### Reading passage
- Peninsula Energy's (PEN) efforts to test operating conditions at its Lance Project in the U.S. have been delayed by six months
- The project started in August 2020 with a 12 to 18 month expected timeframe, but has been pushed back as remaining demonstration patterns take longer than expected to reach recovery pH targets
- Peninsula affirms it will continue to run the programme for the foreseeable future given the valuable data it generates on the low pH process at Lance
- Peninsula Managing Director and Chief Executive Officer Wayne Heili described the potential of the information from the project as "invaluable"
- Investors appear to have responded somewhat unfavourably to the announcement as Peninsula Energy shares trade 19 per cent lower at 11.8 cents
Peninsula Energy's (PEN) efforts to test operating conditions at its Lance uranium Project in the U.S. have been delayed by six months.
Field demonstrations at the company's flagship and wholly-owned project in the U.S. state of Wyoming began in August last year, following extensive laboratory testing on core samples obtained from the project site.

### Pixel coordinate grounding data
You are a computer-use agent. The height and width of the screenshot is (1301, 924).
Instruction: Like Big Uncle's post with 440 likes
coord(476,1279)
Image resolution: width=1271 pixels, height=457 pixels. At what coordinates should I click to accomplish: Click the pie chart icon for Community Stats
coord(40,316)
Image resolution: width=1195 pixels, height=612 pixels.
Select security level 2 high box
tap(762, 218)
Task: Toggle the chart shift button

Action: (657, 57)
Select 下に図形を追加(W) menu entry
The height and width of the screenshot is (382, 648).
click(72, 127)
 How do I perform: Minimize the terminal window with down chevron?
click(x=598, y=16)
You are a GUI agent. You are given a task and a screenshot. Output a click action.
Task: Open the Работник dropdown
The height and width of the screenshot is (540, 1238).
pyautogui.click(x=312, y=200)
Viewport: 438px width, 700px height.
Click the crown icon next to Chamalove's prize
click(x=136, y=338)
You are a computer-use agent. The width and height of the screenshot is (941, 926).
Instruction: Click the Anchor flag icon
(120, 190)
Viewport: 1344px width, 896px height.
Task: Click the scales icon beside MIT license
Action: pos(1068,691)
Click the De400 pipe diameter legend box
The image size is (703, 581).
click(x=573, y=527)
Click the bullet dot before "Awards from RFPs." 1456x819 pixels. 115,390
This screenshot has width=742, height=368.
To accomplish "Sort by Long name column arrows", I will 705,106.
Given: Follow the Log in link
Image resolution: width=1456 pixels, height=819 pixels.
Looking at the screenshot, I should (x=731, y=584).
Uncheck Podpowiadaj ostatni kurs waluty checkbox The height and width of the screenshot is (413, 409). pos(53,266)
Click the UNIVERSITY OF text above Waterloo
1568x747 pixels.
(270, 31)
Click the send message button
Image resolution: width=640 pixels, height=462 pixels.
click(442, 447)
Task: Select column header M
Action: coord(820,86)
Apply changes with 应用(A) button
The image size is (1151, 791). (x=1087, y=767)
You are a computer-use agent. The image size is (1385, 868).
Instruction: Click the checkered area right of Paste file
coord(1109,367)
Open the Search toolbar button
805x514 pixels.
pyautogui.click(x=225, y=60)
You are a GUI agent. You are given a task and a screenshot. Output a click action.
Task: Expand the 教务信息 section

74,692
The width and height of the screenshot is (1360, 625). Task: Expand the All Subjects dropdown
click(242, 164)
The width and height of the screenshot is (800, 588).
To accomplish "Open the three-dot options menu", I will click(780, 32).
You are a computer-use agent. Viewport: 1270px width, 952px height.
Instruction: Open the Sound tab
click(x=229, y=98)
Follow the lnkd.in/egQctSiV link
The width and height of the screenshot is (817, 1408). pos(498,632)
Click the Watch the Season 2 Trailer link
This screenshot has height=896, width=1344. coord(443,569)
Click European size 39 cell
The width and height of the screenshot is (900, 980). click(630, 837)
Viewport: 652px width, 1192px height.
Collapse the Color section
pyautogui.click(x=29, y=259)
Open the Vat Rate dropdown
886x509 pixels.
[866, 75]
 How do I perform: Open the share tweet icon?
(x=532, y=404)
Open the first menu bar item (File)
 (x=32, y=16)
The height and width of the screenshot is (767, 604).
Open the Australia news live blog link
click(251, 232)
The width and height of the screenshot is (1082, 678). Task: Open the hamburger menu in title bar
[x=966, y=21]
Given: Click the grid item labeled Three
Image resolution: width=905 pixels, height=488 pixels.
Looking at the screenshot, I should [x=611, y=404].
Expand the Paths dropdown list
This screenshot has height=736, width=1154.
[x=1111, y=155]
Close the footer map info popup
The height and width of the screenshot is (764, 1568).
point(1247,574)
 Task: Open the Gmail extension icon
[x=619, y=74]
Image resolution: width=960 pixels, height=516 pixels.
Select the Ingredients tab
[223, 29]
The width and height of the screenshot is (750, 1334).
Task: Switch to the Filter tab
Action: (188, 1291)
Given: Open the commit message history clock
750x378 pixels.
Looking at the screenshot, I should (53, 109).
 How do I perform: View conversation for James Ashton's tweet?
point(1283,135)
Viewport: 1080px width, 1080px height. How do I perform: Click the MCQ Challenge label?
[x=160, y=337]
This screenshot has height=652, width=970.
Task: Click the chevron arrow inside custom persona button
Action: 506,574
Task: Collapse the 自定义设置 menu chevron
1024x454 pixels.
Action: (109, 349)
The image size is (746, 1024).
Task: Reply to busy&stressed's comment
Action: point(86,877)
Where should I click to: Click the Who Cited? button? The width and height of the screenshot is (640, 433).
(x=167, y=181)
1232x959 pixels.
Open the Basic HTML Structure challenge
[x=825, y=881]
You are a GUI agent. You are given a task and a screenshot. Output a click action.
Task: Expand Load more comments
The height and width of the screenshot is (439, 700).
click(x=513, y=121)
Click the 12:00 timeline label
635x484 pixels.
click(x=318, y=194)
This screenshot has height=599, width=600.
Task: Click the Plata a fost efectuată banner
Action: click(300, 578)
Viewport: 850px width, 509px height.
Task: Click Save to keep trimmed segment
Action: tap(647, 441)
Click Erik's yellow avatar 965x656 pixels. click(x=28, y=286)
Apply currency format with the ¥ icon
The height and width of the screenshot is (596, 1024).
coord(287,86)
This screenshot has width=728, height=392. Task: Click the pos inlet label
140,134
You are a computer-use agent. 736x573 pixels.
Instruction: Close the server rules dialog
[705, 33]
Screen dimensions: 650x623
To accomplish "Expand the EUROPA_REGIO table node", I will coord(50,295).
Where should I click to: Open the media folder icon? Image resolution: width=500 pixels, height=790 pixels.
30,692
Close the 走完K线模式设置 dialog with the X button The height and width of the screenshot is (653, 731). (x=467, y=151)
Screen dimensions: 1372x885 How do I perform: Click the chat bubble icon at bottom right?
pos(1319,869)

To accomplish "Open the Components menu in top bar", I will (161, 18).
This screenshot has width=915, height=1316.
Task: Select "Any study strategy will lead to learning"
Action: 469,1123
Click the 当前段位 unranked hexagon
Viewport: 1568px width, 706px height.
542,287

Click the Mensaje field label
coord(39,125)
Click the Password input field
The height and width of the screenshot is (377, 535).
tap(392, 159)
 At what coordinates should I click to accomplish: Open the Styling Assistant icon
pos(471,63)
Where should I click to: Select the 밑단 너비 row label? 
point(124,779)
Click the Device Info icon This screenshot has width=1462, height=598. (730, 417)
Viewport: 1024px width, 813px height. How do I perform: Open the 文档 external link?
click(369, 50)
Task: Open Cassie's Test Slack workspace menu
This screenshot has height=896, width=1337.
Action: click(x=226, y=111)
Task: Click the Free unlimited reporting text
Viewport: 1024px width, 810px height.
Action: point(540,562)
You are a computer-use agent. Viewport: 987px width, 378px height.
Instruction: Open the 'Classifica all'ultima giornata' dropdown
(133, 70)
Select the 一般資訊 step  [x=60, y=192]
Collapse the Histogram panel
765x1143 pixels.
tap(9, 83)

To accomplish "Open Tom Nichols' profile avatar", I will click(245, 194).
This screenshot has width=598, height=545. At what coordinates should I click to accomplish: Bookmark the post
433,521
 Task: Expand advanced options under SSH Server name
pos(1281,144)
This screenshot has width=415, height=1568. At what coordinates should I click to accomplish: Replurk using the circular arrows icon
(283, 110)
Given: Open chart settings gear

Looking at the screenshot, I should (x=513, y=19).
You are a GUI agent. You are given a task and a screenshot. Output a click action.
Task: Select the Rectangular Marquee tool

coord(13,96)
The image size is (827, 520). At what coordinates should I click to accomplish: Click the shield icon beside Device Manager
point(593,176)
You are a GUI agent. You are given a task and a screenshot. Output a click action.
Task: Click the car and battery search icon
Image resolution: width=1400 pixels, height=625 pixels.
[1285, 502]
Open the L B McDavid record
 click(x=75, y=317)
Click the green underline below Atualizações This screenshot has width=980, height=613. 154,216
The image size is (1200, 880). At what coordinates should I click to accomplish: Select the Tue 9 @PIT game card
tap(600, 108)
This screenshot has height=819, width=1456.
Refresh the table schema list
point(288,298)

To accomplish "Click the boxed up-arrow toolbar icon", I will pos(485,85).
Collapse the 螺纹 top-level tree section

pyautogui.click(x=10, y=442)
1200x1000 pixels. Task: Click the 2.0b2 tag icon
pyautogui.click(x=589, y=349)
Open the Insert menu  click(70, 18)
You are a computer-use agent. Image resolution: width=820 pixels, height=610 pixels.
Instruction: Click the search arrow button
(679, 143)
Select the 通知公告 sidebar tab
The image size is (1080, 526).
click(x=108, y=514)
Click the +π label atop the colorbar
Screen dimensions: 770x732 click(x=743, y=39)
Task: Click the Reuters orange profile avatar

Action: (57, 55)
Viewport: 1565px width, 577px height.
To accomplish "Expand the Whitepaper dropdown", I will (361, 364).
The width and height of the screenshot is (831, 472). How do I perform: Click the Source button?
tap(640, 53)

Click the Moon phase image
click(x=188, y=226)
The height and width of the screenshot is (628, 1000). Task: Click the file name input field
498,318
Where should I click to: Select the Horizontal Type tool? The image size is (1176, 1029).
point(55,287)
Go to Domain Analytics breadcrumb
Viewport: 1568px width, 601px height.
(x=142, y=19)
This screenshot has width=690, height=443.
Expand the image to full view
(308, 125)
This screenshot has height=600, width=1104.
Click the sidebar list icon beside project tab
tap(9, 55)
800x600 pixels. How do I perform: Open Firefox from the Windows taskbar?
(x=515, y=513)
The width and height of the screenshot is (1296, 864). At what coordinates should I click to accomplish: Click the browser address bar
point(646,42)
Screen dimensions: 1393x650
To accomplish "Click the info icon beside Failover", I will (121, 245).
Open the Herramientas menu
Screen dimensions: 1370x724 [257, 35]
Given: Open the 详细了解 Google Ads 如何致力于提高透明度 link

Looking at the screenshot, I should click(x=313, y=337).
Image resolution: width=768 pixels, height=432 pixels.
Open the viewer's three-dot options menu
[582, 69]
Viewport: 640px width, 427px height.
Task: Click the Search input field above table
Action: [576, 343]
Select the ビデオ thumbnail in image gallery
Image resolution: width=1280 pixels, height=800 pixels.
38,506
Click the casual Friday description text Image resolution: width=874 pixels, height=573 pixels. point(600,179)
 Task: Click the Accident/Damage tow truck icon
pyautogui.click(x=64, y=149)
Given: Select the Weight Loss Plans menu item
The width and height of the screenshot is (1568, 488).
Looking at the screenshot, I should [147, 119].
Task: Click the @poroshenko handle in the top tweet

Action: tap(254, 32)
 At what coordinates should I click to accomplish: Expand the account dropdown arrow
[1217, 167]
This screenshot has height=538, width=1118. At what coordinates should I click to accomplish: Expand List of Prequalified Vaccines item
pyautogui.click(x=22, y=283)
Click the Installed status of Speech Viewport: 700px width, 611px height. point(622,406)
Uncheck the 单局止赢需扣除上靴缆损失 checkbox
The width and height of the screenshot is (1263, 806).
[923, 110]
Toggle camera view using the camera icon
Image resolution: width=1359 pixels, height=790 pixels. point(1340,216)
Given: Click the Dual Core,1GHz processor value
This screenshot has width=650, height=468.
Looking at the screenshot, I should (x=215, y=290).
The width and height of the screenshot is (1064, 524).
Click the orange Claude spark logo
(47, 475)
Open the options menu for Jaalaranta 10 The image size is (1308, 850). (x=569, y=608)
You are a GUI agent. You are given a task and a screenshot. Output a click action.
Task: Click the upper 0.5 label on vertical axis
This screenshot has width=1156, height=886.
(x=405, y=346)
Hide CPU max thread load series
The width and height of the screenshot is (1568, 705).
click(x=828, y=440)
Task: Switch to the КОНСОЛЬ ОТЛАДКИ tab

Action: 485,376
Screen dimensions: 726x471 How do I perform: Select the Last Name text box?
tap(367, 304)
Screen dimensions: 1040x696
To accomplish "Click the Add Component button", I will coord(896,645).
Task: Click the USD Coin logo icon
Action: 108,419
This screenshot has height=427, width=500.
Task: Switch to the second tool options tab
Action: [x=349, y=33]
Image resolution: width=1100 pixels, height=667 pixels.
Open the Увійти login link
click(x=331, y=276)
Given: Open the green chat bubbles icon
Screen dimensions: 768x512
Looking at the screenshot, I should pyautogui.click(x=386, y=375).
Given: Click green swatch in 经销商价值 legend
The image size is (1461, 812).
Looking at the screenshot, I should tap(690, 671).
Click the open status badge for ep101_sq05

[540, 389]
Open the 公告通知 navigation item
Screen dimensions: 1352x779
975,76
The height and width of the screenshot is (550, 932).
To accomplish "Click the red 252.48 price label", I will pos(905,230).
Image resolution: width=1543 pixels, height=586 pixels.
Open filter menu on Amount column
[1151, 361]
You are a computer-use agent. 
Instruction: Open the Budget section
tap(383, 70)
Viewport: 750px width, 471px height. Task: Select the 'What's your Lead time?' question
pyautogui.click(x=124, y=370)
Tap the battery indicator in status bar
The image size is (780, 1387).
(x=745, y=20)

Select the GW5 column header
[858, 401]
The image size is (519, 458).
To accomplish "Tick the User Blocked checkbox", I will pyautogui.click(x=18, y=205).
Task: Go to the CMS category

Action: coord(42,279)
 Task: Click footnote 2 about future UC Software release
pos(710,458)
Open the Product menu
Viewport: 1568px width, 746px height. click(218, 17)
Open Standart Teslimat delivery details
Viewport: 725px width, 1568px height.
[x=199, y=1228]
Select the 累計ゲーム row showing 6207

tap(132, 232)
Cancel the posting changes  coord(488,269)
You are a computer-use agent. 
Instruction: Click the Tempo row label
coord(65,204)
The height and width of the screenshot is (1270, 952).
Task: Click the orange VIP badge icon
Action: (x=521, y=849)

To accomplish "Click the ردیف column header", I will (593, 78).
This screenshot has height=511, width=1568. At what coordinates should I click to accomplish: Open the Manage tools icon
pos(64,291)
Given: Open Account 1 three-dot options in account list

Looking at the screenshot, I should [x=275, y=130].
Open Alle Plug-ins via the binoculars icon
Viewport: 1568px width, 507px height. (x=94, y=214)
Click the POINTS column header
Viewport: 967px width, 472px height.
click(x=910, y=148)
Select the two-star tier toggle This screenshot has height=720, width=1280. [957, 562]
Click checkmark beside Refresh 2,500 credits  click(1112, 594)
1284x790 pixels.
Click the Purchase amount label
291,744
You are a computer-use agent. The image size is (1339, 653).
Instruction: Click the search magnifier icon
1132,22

### Instructions
**a.** According to the Lance Project report, why has the field demonstration been pushed back from its original 12 to 18 month timeframe?
**b.** Carry on the Lance Project report from the end of its last sentence.

### Task results
**a.** The remaining demonstration patterns are taking longer than expected to reach their recovery pH targets. This has delayed the program by six months.

**b.**
While Peninsula says one of the demonstration patterns has arrived at the target pH of 2.0 standards units (SU), it is taking "more time than expected" for the two remaining patterns to reach the recovery pH target.
Peninsula advises the two lagging patterns are yielding a recovery pH of approximately 4.0 SU, notwithstanding having sustained the objective flow rates and acid concentrations in the injection stream.
As a result, the explorer expects the field demonstration may now run for 18 to 24 months, six months longer than its initially projected timeframe.
The company will continue to run the field demonstration programme for the foreseeable future, maintaining it generates valuable data on the low-pH process at Lance.
According to Peninsula, the field demonstration has also exhibited a trend toward consuming more acid than was modelled from initial laboratory results and subsequently projected in the 2018 feasibility study. It is unclear how this may affect the project in the future.
Peninsula Managing Director and Chief Executive Officer Wayne Heili described the potential of the information from the project as invaluable.
"The decision to advance our capabilities and technical understanding
of low-pH ISR through the operation of a well-designed field demonstration has been rewarded with the collection of a significant body of data," he commented.
Investors appear to have responded somewhat unfavourably to the announcement as Peninsula Energy shares trade 19 per cent lower at 11.8 cents at 2:26 pm AEDT.